Ahmed Rashid, a leading author on Islamic militancy, labeled the death a "major blow" to the Taliban.

"It's the first casualty among the top Taliban leadership in the past five years, which makes the strike very significant," he said.

The killing also comes ahead of what is expected to be a major Taliban offensive in the south in February or March, and Osmani may have been preparing for that when he was killed in Helmand, Rashid said.

The Taliban militia has stepped up attacks this year, particularly in southern Afghanistan, and waged fierce battles with Western and Afghan forces. About 4,000 people have died in the violence, raising fears for the country's future and experiment with democracy after a quarter century of war.

A purported Taliban spokesman, Qari Yousef Ahmadi, denied that Osmani had been killed, saying the airstrike instead killed Mullah Abdul Zahir, a group commander, and three other Taliban fighters.

"I confirm that Osmani is alive and is in Afghanistan," Ahmadi told The Associated Press by phone from an undisclosed location.

But Helmand provincial police chief Ghulam Nabi Malakhail said both Osmani and Zahir were killed in the airstrike, along with two other Taliban fighters.

Collins said officials waited four days to announce the news in part so that they could be sure it was Osmani who was killed.

"The vehicle was completely destroyed, there was nothing to recognize," Collins said. "But we have various intelligence assets that we monitor, that we look at very closely, and of course we work with the intelligence agencies of the Afghan government and through those sources we are sure that he is dead."

Osmani was one of the first supporters of bin Laden among the Taliban and had received a lot of money from Arabs to build his military force, Rashid said.

He was regarded as highly ideological and was instrumental in some of the excesses of the Taliban rule such as the destruction of the ancient Buddha statues in Bamiyan and the trial of Christian aid workers in 2001, Rashid said.

As Kandahar corps commander during the Taliban regime, he would have been responsible for security around Omar. The whereabouts of Omar, the Taliban's reclusive leader who has a US$10 million reward on his head, remain a mystery.
Collins said Osmani was part of a group of "co-equals" at the top of the Taliban leadership chain just under Omar and was also in charge of the Taliban's finances.

"There's no doubt that it will have an immediate impact on their ability to conduct attacks," Collins said. "But the Taliban is fairly adaptive. They'll put somebody else in that position and we'll go after that person, too."
Collins said Osmani had been "utilizing both sides" of the Afghan-Pakistan border, and that the US military had been tracking him "for a while."

"When the time was right, and we thought we had a good chance of hitting him without causing any harm to civilians, we struck," he said.
Interior Ministry spokesman Zemeri Bashary said the killing was "a big achievement, not only for international forces in Afghanistan, but for afghan forces too."

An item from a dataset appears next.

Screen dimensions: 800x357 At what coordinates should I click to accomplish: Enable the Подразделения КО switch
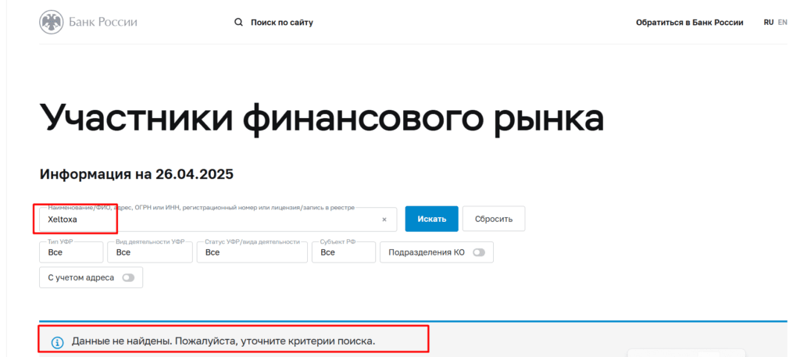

Although the US said Osmani was an associate of bin Laden, Omar and Afghan insurgent leader Gulbuddin Hekmatyar, Collins said he didn't know the last time Osmani had contact with any of the three.

Osmani was regarded as one of the top three Taliban leaders under Omar, along with another senior military commander in the south and southeastern regions, Mullah Dadullah, and influential policy-maker Mullah Obaidullah.
In June, a man claiming to be Osmani - his face was concealed by a black turban - gave an interview to a Pakistani television network in which he said Omar and bin Laden were alive and well. He claimed to be receiving instructions from Omar.